La Charte pour la confiance finalisée en juillet, sans l'ASIC

Fausse note dans l'ASIC 48
Alors que la démarche consensuelle semblait s’imposer dans l’édition de la Charte sur la Confiance en Ligne, la réalité des faits se démarque des affirmations.


L'ASIC non consultée

Nous avons contacté les professionnels du Web, représentés par l’Association des Services Internet Communautaires (ASIC), sur leur position quant à ce document qui suscite quelques interrogations. L’ASIC qui compte parmi ses membres Google, Wikipédia, Yahoo, Microsoft, etc. ne mâche pas ses mots :

« A ce jour, l'ASIC a pris connaissance du projet de texte par l'intermédiaire de la presse qui s'est fait écho de ce projet du ministère de l'Intérieur. A aucun moment les membres de l'ASIC, bien que directement concernés par les mesures envisagées, n'ont été consultés sur ce document. »
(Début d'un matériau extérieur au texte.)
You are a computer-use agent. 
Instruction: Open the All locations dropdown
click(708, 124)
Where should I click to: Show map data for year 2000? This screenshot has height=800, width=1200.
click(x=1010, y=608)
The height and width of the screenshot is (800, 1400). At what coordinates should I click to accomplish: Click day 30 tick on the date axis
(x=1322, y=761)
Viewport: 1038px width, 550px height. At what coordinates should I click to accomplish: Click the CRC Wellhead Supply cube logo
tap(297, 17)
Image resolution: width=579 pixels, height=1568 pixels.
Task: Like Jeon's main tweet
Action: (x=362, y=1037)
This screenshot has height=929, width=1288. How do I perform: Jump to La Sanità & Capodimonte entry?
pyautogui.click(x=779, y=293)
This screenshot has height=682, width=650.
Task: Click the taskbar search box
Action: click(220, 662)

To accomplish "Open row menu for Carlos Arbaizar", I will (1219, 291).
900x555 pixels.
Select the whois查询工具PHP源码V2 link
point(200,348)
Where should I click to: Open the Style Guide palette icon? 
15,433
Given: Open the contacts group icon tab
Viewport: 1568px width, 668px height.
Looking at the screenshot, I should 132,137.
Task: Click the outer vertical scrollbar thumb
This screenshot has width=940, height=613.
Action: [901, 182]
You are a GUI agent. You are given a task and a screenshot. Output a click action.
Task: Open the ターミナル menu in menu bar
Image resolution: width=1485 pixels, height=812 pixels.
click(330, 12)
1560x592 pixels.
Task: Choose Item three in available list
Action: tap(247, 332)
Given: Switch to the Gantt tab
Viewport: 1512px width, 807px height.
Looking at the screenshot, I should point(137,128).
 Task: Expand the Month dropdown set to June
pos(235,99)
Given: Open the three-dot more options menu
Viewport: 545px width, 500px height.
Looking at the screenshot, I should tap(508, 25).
Du coup, le gouvernement semble avoir une vue parcellaire du web ne discutant qu’avec les opérateurs de télécommunications: « Libre au ministère de négocier directement avec les seuls opérateurs de télécommunications, mais il est évident que ces derniers ne sauraient exprimer l'opinion et la position des acteurs du web 2.0 et en particulier des diverses plates-formes tant de vidéo, de commerce électronique que d'hébergement de blogs. »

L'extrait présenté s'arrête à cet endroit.